Changing expression system alters oligomerization and proinflammatory activity of recombinant human S100A9.

S100A9 is a Damage Associated Molecular Pattern (DAMP) that activates the innate immune system via Toll-like receptor 4 (TLR4). Despite many years of study, the mechanism of activation remains unknown. To date, much of the biochemical characterization of S100A9 has been performed using recombinant S100A9 expressed in E. coli (S100A9 ec ). TLR4 is the canonical receptor for LPS, a molecule found in the outer membrane of E. coli , raising the possibility of artifacts due to LPS contamination. Here we report characterization of LPS-free recombinant S100A9 expressed in insect cells (S100A9 in ). We show that S100A9 in does not activate TLR4. This difference does not appear to be due to LPS contamination, protein misfolding, purification artifacts, or differences in phosphorylation.
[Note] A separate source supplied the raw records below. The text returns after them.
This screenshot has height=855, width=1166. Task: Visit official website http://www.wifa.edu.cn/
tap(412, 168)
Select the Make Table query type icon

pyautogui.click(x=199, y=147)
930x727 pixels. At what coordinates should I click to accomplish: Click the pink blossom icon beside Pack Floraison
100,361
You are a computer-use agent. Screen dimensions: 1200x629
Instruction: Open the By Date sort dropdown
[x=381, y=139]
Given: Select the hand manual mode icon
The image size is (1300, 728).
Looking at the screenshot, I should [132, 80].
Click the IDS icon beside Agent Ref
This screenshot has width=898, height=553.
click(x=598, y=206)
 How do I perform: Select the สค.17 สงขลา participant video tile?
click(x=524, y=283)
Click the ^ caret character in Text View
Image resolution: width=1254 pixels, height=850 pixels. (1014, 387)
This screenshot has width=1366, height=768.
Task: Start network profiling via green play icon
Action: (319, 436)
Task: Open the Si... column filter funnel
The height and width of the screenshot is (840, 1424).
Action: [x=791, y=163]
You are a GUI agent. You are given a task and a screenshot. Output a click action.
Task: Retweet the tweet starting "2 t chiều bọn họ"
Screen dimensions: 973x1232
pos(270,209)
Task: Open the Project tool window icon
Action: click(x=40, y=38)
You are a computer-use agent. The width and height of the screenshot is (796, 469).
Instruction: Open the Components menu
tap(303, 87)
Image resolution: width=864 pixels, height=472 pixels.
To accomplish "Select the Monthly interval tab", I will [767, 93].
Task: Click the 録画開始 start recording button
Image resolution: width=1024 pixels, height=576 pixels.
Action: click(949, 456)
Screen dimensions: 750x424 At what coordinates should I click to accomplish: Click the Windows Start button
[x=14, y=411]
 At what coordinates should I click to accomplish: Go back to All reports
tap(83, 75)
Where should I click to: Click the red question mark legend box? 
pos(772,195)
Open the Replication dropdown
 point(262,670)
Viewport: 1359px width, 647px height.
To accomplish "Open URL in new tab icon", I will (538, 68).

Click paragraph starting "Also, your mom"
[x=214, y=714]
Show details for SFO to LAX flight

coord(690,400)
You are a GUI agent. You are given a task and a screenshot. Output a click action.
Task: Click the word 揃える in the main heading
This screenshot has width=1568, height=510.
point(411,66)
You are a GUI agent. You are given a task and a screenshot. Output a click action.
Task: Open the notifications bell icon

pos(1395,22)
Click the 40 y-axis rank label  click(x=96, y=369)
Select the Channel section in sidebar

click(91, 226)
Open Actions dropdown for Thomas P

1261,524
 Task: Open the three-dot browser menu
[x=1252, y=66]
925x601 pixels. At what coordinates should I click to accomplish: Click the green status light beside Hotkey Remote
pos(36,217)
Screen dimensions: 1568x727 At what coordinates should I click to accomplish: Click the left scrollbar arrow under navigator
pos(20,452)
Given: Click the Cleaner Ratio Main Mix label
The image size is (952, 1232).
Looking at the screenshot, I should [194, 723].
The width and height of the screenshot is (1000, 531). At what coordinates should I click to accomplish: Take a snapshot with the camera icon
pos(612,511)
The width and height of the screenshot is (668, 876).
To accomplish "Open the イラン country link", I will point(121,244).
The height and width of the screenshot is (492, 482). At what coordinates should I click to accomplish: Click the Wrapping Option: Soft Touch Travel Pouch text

We show instead that S100A9 in adopts an altered oligomeric state compared to S100A9 ec . Disrupting oligomer formation with the E. coli disaggregase SlyD restores activity to S100A9 in . Our results also indicate that the oligomeric state of S100A9 is a major factor in its ability to activate TLR4 and that this can be altered in unexpected ways by the recombinant expression system used to produce the protein.